> _WORK TO BE COMPLETED_: In the entries that follow, find the line containing "Task: Reply to", then output exactly every line from the first through that one.

> _DATA FOR ANALYSIS_:
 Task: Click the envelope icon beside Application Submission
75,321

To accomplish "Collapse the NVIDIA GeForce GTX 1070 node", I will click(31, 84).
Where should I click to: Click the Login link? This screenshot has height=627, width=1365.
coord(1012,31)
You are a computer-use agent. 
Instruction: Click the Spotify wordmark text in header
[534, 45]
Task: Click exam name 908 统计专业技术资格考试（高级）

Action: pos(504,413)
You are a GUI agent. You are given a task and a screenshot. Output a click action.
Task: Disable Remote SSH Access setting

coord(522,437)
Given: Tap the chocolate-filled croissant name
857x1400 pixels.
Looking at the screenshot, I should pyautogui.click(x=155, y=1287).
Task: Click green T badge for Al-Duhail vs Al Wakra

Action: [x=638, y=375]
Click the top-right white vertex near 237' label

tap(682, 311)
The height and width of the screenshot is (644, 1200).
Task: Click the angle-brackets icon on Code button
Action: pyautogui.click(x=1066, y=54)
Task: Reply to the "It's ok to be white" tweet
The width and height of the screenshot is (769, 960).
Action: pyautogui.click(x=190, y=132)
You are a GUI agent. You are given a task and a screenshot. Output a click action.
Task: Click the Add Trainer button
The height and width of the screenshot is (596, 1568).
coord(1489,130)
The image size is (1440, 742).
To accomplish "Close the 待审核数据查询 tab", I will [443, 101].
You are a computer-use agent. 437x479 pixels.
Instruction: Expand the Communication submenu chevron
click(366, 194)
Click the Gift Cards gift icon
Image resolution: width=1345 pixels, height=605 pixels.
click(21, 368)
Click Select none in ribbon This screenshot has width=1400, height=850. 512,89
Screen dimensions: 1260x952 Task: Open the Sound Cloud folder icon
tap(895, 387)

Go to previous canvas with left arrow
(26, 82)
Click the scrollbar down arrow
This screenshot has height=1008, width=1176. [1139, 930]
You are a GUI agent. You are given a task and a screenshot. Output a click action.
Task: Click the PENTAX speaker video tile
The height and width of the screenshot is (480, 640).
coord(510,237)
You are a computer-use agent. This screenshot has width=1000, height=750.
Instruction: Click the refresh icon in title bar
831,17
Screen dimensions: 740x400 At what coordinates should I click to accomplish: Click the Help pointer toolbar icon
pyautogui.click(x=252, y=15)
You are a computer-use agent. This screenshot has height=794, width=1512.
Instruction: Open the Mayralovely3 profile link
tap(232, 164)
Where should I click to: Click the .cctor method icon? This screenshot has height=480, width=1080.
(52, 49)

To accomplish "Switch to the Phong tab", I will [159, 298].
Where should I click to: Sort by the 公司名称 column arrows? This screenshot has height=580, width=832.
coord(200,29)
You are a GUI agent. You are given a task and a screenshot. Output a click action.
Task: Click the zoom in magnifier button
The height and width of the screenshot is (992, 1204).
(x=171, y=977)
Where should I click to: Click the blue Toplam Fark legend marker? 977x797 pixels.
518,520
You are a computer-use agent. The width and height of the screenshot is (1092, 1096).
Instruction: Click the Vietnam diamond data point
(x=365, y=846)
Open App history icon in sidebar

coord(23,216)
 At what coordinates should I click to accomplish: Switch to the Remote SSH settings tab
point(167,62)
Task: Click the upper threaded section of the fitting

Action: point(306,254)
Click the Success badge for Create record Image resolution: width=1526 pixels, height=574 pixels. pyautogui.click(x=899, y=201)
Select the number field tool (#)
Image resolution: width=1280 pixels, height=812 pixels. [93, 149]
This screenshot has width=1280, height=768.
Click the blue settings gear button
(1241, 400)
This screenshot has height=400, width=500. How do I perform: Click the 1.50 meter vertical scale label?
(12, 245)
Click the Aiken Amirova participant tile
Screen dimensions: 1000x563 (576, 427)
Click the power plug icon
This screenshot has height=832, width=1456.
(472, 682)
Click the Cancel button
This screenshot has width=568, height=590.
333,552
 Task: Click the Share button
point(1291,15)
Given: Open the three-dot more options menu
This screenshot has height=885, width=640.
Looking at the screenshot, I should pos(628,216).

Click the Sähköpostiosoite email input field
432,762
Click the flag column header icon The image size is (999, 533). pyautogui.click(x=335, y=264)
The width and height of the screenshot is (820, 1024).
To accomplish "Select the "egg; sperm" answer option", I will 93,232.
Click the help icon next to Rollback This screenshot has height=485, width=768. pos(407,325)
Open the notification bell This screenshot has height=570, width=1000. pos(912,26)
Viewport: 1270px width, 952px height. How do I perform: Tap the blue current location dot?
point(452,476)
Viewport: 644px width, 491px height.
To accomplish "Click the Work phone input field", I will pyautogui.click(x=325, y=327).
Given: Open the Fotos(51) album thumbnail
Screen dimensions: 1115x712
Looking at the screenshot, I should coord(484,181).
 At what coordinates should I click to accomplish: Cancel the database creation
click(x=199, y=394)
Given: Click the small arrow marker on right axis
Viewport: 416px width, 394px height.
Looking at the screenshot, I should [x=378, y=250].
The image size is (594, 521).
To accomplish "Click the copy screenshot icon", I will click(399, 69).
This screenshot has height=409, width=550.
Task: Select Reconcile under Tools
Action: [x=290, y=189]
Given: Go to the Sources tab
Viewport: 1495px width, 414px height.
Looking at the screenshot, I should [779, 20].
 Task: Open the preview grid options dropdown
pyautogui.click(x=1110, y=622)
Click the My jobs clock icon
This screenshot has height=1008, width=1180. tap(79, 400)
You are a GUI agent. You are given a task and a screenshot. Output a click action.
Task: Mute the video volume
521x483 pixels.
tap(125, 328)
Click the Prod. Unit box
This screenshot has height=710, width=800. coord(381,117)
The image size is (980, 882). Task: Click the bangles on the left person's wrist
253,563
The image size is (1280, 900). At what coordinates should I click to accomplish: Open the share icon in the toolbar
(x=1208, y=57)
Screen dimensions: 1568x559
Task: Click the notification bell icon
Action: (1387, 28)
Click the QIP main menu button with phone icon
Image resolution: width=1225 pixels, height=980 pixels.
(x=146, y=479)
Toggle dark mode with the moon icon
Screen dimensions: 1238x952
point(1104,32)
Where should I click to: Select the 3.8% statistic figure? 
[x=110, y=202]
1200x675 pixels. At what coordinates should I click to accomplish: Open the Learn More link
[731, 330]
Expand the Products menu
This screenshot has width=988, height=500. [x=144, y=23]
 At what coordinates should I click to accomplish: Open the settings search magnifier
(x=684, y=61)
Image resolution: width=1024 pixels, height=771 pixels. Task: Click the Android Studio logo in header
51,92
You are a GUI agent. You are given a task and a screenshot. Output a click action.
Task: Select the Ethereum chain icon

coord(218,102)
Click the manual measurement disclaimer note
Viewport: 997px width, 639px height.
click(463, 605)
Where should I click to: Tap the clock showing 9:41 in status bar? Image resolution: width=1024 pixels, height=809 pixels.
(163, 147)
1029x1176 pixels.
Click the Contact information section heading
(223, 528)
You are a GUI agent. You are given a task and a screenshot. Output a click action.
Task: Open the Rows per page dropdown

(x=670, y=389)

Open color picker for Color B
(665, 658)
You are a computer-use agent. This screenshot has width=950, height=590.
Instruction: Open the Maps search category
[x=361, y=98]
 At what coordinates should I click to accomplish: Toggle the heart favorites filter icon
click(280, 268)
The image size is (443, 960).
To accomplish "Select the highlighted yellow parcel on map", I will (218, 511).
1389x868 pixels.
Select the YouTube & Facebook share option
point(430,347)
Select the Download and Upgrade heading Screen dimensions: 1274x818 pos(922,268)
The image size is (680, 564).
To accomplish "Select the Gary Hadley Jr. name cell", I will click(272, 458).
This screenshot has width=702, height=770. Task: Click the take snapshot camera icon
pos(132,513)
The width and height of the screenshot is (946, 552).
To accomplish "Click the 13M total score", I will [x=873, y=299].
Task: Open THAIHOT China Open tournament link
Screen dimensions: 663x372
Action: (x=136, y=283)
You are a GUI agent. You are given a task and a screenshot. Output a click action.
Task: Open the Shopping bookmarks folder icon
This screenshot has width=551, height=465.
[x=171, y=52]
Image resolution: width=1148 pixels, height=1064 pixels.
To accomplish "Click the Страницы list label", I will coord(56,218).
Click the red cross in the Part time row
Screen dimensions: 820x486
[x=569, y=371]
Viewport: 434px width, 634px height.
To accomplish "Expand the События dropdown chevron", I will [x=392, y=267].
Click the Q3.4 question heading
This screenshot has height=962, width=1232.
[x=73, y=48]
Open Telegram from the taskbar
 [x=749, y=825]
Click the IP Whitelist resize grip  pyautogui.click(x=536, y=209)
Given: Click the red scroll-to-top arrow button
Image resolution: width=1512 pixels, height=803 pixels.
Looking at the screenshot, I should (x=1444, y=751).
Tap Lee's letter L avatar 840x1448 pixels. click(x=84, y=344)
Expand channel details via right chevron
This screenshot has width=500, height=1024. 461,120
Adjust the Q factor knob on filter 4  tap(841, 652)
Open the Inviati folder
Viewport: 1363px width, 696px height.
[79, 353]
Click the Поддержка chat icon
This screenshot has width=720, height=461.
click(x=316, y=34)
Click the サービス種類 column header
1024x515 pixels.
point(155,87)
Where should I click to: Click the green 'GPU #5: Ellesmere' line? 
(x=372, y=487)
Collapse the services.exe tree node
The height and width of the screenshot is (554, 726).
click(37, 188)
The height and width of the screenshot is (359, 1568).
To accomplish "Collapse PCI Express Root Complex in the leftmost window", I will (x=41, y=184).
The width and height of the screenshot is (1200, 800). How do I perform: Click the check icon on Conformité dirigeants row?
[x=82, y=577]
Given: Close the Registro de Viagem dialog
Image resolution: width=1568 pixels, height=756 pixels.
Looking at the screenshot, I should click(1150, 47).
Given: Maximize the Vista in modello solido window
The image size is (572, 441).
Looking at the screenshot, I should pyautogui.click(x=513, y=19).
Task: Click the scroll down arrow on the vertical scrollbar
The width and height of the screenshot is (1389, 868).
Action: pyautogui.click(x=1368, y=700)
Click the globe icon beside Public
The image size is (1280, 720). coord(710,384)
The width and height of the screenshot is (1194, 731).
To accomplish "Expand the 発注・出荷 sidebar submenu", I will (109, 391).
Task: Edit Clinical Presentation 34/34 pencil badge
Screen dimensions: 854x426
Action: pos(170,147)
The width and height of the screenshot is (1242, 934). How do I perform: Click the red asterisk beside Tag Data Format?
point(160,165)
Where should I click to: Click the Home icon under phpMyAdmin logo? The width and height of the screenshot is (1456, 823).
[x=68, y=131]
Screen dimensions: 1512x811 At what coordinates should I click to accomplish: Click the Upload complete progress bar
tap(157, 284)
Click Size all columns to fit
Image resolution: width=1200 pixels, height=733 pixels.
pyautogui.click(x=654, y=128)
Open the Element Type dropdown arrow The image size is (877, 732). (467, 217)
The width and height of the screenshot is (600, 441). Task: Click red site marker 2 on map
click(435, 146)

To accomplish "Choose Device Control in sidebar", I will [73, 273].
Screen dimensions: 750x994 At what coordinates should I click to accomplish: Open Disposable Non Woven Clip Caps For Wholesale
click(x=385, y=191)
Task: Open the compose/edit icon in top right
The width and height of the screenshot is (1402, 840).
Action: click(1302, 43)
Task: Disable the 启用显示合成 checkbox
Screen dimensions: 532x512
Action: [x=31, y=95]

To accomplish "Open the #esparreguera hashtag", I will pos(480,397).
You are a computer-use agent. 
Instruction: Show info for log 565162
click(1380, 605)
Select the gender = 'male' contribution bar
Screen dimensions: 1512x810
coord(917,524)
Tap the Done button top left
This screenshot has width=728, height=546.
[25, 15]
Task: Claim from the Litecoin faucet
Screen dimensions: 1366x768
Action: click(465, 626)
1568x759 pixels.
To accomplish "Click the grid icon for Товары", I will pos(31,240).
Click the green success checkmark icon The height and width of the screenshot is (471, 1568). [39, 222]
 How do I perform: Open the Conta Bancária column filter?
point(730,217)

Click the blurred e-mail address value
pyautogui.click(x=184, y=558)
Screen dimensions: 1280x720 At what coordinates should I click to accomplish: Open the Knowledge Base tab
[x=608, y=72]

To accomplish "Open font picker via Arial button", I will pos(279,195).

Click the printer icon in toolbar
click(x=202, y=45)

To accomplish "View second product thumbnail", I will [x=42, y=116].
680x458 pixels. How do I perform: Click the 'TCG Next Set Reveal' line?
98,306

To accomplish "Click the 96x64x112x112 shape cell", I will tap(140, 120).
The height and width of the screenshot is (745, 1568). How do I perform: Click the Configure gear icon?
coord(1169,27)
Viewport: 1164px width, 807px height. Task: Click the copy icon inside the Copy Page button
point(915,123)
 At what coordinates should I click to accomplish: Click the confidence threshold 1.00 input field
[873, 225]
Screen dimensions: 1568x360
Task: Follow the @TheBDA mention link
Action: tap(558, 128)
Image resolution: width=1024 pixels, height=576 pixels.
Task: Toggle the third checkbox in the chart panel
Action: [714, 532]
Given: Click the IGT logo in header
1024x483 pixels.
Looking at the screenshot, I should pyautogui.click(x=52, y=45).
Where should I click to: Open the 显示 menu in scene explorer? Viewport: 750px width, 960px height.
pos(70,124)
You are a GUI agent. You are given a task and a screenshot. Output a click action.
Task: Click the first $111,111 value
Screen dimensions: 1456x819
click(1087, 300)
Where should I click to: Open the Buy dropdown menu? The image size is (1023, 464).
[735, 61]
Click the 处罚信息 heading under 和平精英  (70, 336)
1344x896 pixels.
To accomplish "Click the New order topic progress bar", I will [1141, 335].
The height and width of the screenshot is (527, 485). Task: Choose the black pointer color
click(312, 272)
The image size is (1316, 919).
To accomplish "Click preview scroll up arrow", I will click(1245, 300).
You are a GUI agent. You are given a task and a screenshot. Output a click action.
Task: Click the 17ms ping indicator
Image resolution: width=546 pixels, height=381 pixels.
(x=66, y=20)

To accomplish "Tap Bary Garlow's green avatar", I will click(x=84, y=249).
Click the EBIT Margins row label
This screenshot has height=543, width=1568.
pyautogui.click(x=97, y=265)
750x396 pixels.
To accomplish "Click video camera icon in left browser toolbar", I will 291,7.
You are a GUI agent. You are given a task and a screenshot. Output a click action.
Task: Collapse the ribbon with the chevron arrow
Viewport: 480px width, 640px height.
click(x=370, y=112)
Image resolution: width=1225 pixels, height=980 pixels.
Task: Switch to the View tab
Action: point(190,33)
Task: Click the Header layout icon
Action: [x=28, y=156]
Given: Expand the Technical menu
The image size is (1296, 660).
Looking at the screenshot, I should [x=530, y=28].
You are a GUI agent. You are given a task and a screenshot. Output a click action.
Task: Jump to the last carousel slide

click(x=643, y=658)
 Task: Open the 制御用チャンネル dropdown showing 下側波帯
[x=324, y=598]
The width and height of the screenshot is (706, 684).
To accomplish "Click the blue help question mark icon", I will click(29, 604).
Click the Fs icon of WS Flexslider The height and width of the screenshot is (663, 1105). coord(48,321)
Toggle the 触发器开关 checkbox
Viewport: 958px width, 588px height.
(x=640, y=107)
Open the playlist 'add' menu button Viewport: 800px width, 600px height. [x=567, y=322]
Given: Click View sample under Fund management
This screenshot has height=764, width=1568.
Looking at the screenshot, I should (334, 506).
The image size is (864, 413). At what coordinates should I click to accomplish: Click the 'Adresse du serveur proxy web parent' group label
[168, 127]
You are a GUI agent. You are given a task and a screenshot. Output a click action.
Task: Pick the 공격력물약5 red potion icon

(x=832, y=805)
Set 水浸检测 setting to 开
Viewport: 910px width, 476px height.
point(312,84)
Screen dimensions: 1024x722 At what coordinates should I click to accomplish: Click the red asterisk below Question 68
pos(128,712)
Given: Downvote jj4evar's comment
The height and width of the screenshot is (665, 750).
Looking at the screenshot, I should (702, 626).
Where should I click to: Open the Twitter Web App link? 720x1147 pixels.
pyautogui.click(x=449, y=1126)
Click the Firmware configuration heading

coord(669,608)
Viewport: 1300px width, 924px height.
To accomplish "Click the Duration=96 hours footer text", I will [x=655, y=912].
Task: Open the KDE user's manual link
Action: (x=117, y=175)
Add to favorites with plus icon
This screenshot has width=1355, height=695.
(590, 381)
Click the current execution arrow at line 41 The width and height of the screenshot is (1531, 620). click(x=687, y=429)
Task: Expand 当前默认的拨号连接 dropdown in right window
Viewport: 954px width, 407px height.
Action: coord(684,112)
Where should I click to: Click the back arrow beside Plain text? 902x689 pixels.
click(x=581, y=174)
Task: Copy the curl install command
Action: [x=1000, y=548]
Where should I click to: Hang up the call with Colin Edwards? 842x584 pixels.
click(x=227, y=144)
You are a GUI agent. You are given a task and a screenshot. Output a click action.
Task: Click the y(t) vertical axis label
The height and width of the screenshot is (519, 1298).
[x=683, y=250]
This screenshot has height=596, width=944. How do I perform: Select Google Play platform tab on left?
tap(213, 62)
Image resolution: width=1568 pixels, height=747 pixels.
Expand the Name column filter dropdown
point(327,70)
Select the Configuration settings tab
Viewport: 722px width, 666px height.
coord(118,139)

> _SOLUTION FOR THIS TASK_:
 Task: Click the envelope icon beside Application Submission
75,321

To accomplish "Collapse the NVIDIA GeForce GTX 1070 node", I will click(31, 84).
Where should I click to: Click the Login link? This screenshot has height=627, width=1365.
coord(1012,31)
You are a computer-use agent. 
Instruction: Click the Spotify wordmark text in header
[534, 45]
Task: Click exam name 908 统计专业技术资格考试（高级）

Action: pos(504,413)
You are a GUI agent. You are given a task and a screenshot. Output a click action.
Task: Disable Remote SSH Access setting

coord(522,437)
Given: Tap the chocolate-filled croissant name
857x1400 pixels.
Looking at the screenshot, I should pyautogui.click(x=155, y=1287).
Task: Click green T badge for Al-Duhail vs Al Wakra

Action: [x=638, y=375]
Click the top-right white vertex near 237' label

tap(682, 311)
The height and width of the screenshot is (644, 1200).
Task: Click the angle-brackets icon on Code button
Action: pyautogui.click(x=1066, y=54)
Task: Reply to the "It's ok to be white" tweet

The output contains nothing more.